3º NEURÔNIO

Na Eurásia, a Guerra dos Corredores Econômicos segue à toda

“Mega organizações eurasianas e seus respectivos projetos agora convergem em velocidade recorde, com um polo global muito à frente do outro”. Recomendamos o artigo de Pepe Escobar, publicado pelo The Craddle, com tradução de Patricia Zimbres para o 247


Guerra dos Corredores Econômicos agora segue à toda, com o divisor de águas que foi a primeira remessa de mercadorias da Rússia para a Índia pelo Corredor Internacional de Transporte Norte Sul (CITNS) já implementado.

São muito poucos, tanto no Oriente quanto no Ocidente, os que têm conhecimento de que esses corredores há muito vinham sendo preparados: o acordo Rússia-Irã-Índia para a implementação de uma rota comercial eurasiana mais curta e mais barata, usando o Mar Cáspio (comparado ao Canal de Suez), foi assinada já em 2000, ainda na era anterior ao 11 de setembro.

O CITNS em modo plenamente operacional assinala um poderoso marco da integração eurasiana – juntamente à Iniciativa Cinturão e Rota (ICR) e a Organização de Cooperação de Xangai (OCX), a União Econômica Eurasiana (UEEA) e, por último, mas não menos importante, o que há duas décadas descrevi como sendo o “Gasodutistão”.


O Cáspio é a Chave 


Demos uma primeira olhada em como esses vetores vêm interagindo. 

A gênese da atual aceleração foi a recente visita do Presidente da Rússia Vladimir Putin a Ashgabat, a capital do Turcomenistão, para a Sexta Cúpula Cáspia.
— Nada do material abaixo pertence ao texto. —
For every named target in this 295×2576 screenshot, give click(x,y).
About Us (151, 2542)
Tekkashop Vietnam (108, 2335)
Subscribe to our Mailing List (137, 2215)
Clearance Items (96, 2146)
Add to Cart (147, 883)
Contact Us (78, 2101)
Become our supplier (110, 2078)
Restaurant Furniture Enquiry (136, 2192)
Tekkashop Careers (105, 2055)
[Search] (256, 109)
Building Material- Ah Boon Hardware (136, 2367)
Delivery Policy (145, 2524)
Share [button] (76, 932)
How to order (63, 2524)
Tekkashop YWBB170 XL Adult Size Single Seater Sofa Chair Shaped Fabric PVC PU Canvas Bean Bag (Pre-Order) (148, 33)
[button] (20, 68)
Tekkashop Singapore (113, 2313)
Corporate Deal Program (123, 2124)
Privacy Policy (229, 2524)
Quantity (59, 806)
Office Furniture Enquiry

Esse evento não apenas aprofundou a parceria estratégica Rússia-Irã, atualmente em desenvolvimento, como também, o que é de importância crucial, firmou um acordo entre  todos os cinco países litorâneos do Mar Cáspio que determina que absolutamente nenhum navio de guerra ou base da OTAN serão admitidos no local. 
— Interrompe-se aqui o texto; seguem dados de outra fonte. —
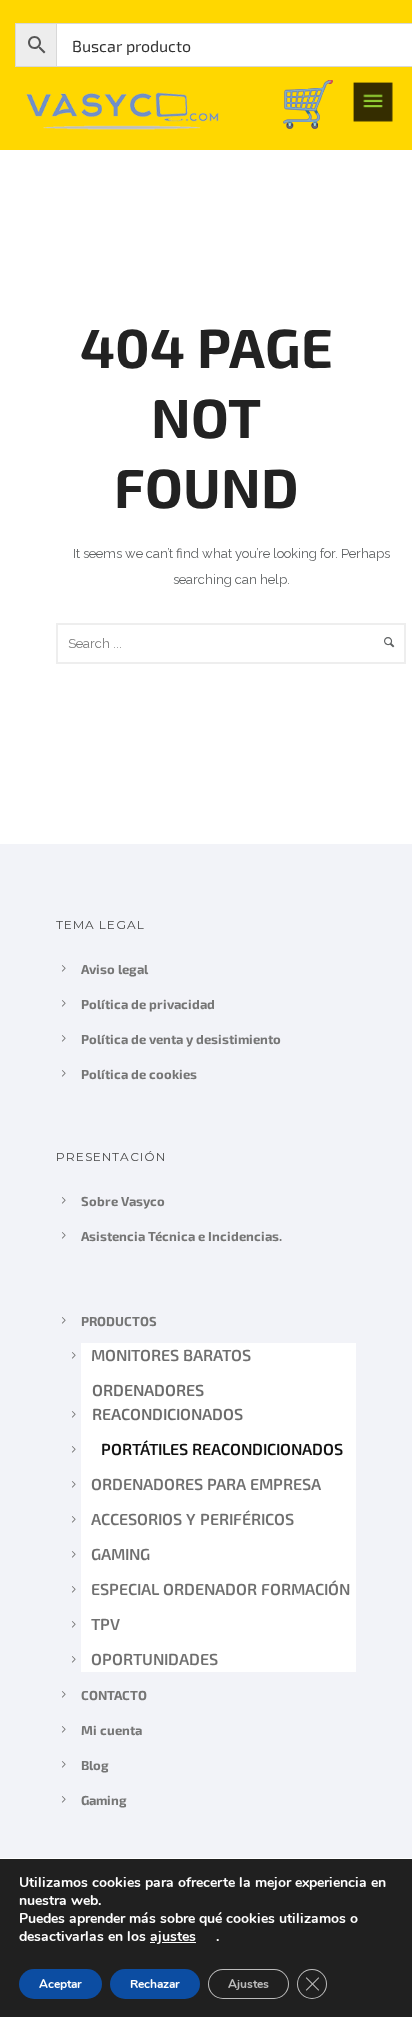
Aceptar (60, 1984)
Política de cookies (139, 1074)
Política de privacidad (148, 1004)
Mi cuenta (111, 1730)
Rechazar (155, 1984)
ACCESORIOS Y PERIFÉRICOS (192, 1518)
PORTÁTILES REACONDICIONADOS (221, 1448)
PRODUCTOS (119, 1321)
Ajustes (248, 1984)
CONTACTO (114, 1695)
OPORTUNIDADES (154, 1658)
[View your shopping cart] (308, 102)
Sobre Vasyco (123, 1201)
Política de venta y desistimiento (181, 1039)
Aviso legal (114, 969)
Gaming (104, 1800)
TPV (105, 1623)
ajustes (173, 1937)
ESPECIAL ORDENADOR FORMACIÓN (220, 1588)
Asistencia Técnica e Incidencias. (181, 1236)
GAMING (120, 1553)
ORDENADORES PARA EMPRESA (207, 1483)
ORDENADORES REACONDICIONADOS (166, 1401)
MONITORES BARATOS (171, 1354)
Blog (95, 1765)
O que virtualmente configura o Cáspio como um lago russo e, em  menor grau, iraniano – sem comprometer os interesses dos três “istãos”, Azerbaijão, Cazaquistão e Turcomenistão. Para todos os fins práticos, Moscou aumentou um pouco seu controle sobre a Ásia Central.

Como o Mar Cáspio é conectado ao Mar Negro por canais que saem do Volga construídos pela antiga URSS, Moscou sempre poderá contar com uma marinha de reserva de navios de pequeno porte – invariavelmente equipados com mísseis poderosos – que podem ser rapidamente transferidos para o Mar Negro, caso necessário.

Comércio e elos financeiros mais fortes com o Irã agora avançam paralelamente à conexão  dos três “istãos” à matriz russa. A república do Turcomenistão, rica em petróleo, de sua parte, sempre foi historicamente idiossincrática – além de destinar a maior parte de suas exportações à China.

Sob seu novo presidente, o jovem e possivelmente mais pragmático Serdar Berdimuhamedow, Ashgabat talvez venha a optar por se tornar membro da OCX e/ou da UEEA.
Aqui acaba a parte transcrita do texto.